I heard a chorus of disappointed grunts from the posse of police.
“Are you going to arrest me for that?” I asked the cop in charge.
“We could,” he said.
“Well yeah, you could,” I taunted. “And wouldn’t you be the heroes of the station? Five cops to bring in one guy with a tenth of a gram of cannabis! Wow! That would surely earn you all a promotion, wouldn’t it?”
The cops all looked at each other sheepishly. They realised that they had the wrong person. The cop in charge handed me back my minute foil parcel, still open.
“Tip it out,” he ordered. “Onto the ground.”
I shook my head slowly, but obeyed.
“Now grind your foot on it,” he said.
I looked down and saw the miniscule amount of grass sprinkled across the pavement of the laneway, and ground it with the sole of my shoe into the dusty asphalt.
“OK,” the cop said. “You can go.”
I looked around at all those cops and laughed, and left.
 *  *  *  *  *  *  *  *  *
I later found out that the scruffy woman who had bummed a light off me was a known heroin dealer called Mouse, and realised that when they saw me hand her my lighter the cops must have thought I was her dealer. Clearly, their undercover operation on the street had failed.
amberdextrous amberdextrous
51-55, M
2 Responses Aug 6, 2012

you make those cops look like real a$$holes but you seemed to stand up to them. their guy was laughing at the whole scene from his suite above the office workers. what is this world coming to? a TV show?

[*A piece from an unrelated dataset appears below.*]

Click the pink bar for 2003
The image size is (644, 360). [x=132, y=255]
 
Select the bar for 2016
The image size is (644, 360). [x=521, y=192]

Those cops WERE real arseholes, clarkee! I felt it was my duty to stand up to them, though I am unlikely to have given them any backchat if I had been busted with anything more serious than the little bit of pot they found in my pocket. And You are right about the TV show feel to the whole thing. I felt like asking which of them were Starsky and Hutch.

That makes two people in your life so far who became the subjects of great stories all because you gave them a light! The police really love you, don't they? Too bad about losing your "green" though!

Thank You for pointing that out, perseverer... Now I come to think of it, giving someone or asking someone for a light has led to other, further outcomes still... including long-term friendships.

Who says smoking is not a social habit?